Deployments

Logging and Diagnostics

Production diagnostics should answer which route failed, how long it took, and which adapter path handled it without leaking user data.

Request logs

Use compact request logs for local smoke checks and production request summaries.

mreact-router dev --log=requests
mreact-router start .mreact --log=requests
MREACT_ROUTER_LOG=requests mreact-router start .mreact

Each line includes method, path, status, duration, and runtime. Request logs intentionally omit query strings, headers, cookies, and bodies. Do not log cookies, authorization headers, form bodies, uploaded file names, access tokens, session IDs, CSRF tokens, or raw search params that may contain private data.
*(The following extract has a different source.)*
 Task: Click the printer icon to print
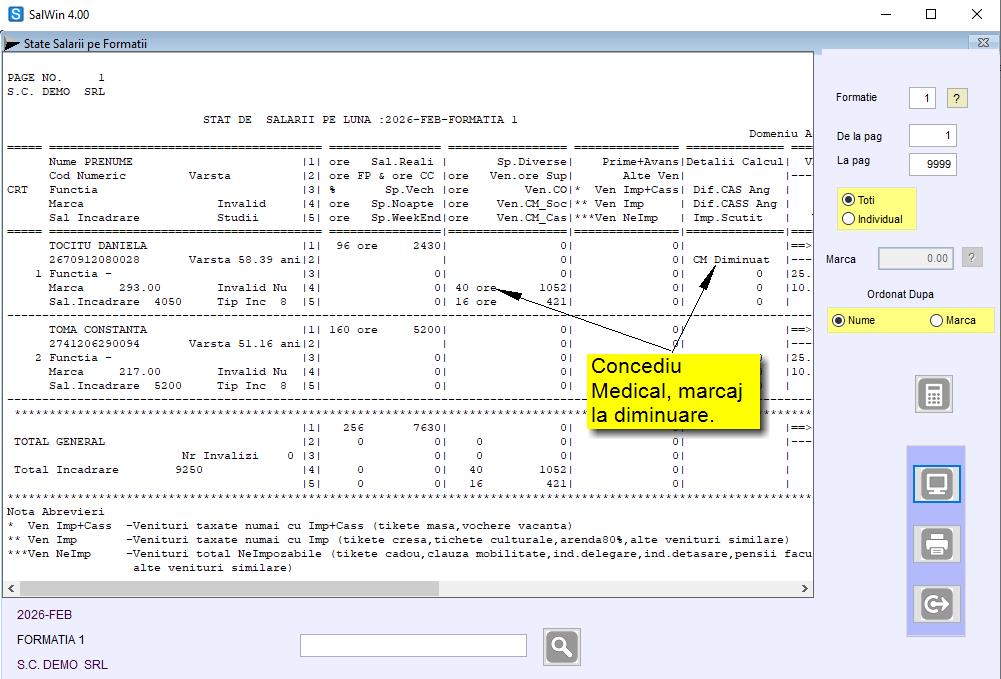pyautogui.click(x=936, y=544)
Trace context and instrumentation

Mreact accepts W3C traceparent and tracestate headers and forwards parsed trace context to router instrumentation hooks. Use instrumentation when you need request start/end, route timing, middleware timing, loader timing, or adapter-specific spans.

import { startServer } from "@reckona/mreact-router";

await startServer({
  instrumentation: {
    onRequestStart(event) {
      recordSpanStart(event.trace);
    },
    onRequestEnd(event) {
      recordSpanEnd({
        path: event.path,
        status: event.status,
        trace: event.trace,
      });
    },
  },
  outDir: ".mreact",
  port: Number(process.env.PORT ?? 3001),
});

Keep instrumentation payloads structured and small. If a log line needs request data, record stable IDs and route paths rather than full URLs or headers.
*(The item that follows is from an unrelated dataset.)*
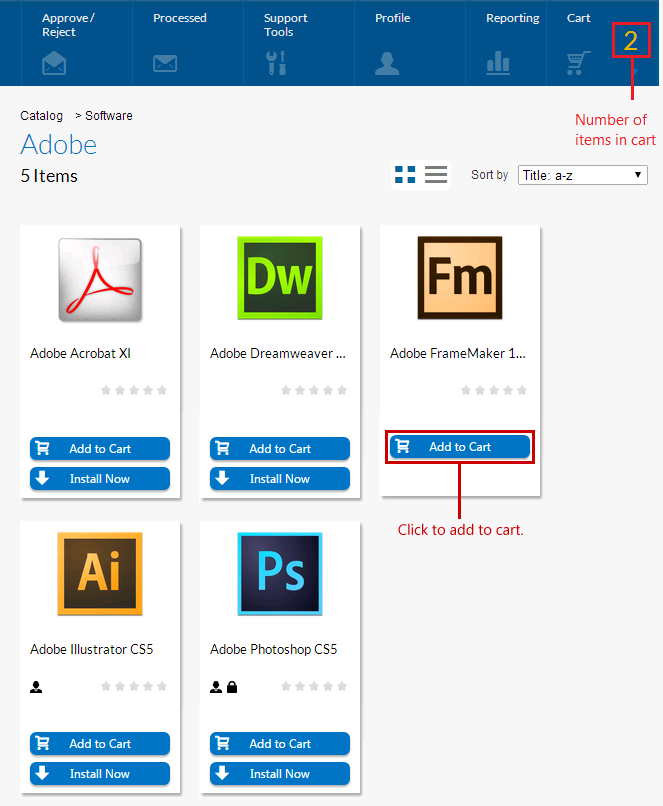Viewport: 663px width, 806px height.
Task: Click the Adobe Acrobat XI product icon
Action: [x=100, y=279]
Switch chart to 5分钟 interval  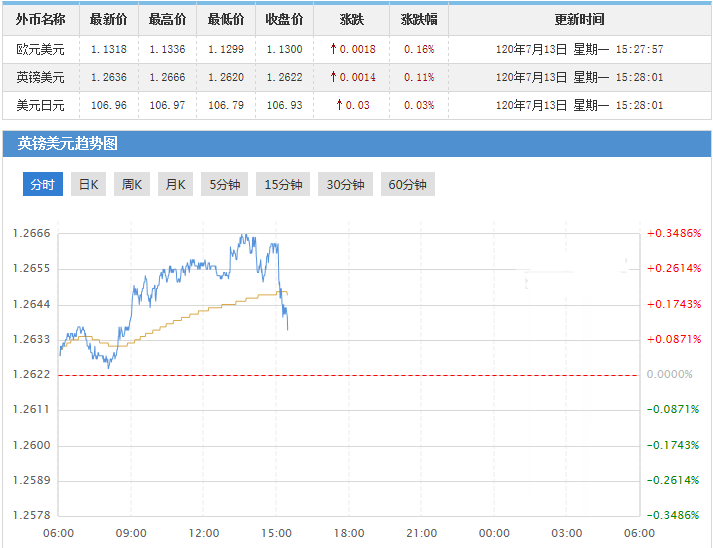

Custom integrations that call renderAppRequest() directly can pass onRenderError(error) to observe a route render failure before Mreact renders the matching error boundary response. Use it for structured error reporting, and keep the captured payload free of request headers, cookies, form bodies, and raw URLs unless your application has already scrubbed them.

AWS Lambda timings

For AWS Lambda latency work, enable adapter timings temporarily and inspect request conversion, runtime materialization, middleware, loader, render, and response conversion phases. AWS Lambda cold starts are sensitive to route preload choices, so compare the same route and the same memory size before and after changing preload.

Deployment smoke checks

  • Verify 200, redirect, 404, and error responses through the deployed origin.
  • Confirm request logs include runtime and status but no sensitive request data.
  • Confirm traceparent propagation when an upstream gateway or observability platform injects it.
  • Capture failed route path, status, adapter runtime, and release identifier.
  • Pair release identifiers with Source Maps for client stack trace symbolication.